# TASK TO COMPLETE
Begin at the line below that contains "Given: Click the $79.95 total price" and write out every line from there to the end of the entries, exactly.

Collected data
Segment Open

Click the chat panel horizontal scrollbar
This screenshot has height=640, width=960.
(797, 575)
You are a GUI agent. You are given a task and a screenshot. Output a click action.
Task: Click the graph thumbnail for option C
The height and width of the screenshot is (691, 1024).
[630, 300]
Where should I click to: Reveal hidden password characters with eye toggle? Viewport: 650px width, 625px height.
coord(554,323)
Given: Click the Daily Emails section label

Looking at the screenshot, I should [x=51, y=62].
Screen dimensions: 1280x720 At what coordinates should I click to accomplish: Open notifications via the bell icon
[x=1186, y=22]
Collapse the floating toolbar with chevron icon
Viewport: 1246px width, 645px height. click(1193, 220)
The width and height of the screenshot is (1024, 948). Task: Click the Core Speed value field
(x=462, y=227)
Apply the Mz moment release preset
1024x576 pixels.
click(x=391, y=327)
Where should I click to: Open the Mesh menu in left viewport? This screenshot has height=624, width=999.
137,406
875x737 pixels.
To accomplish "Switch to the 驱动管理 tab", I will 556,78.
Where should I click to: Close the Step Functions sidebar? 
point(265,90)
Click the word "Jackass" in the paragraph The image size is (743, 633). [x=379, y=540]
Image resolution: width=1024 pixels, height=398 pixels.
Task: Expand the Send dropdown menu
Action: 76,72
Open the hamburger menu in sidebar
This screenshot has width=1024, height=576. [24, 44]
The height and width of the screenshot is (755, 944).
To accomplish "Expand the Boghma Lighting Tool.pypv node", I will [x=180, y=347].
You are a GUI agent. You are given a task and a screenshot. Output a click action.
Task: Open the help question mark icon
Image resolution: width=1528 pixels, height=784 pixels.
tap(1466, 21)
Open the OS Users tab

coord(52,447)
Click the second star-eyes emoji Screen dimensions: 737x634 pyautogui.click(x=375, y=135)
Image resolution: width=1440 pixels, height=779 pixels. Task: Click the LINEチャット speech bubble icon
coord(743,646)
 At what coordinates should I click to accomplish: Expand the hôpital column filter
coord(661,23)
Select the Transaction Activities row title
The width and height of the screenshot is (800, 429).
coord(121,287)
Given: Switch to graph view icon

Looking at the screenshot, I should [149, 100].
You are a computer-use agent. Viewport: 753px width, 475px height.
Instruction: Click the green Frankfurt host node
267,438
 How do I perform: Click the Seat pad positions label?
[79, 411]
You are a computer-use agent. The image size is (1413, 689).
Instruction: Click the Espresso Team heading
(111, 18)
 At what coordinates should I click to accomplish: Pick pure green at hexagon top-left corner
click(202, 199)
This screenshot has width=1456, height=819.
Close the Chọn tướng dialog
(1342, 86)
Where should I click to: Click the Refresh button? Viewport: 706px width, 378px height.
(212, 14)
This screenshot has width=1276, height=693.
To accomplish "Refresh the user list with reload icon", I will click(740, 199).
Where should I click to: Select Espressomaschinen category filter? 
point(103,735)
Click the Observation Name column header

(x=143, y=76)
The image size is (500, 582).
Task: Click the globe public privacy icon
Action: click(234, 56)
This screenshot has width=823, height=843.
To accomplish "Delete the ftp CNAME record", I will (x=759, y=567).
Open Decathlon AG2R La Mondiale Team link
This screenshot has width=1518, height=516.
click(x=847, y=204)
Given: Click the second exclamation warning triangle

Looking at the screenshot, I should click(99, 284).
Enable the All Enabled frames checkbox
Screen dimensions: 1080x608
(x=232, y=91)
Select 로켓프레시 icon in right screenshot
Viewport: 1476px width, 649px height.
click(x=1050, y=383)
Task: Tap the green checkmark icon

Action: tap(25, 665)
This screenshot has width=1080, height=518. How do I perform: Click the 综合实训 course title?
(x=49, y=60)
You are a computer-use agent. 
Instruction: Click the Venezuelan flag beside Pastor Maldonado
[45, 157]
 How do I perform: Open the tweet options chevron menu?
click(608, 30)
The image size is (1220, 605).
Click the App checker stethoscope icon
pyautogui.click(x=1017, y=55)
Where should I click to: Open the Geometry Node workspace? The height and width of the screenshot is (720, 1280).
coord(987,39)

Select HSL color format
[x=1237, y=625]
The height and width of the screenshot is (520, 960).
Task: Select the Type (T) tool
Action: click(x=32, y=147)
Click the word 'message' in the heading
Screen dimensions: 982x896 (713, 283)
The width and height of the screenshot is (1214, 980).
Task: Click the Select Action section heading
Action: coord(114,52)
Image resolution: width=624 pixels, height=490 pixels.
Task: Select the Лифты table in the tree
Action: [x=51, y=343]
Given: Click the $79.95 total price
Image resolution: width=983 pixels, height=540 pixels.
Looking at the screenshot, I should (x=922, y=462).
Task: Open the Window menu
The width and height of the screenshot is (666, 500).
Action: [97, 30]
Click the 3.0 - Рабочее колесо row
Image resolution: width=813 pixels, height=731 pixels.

Segment Closed

# FINISHED TASK
Given: Click the $79.95 total price
Image resolution: width=983 pixels, height=540 pixels.
Looking at the screenshot, I should (x=922, y=462).
Task: Open the Window menu
The width and height of the screenshot is (666, 500).
Action: [97, 30]
Click the 3.0 - Рабочее колесо row
Image resolution: width=813 pixels, height=731 pixels.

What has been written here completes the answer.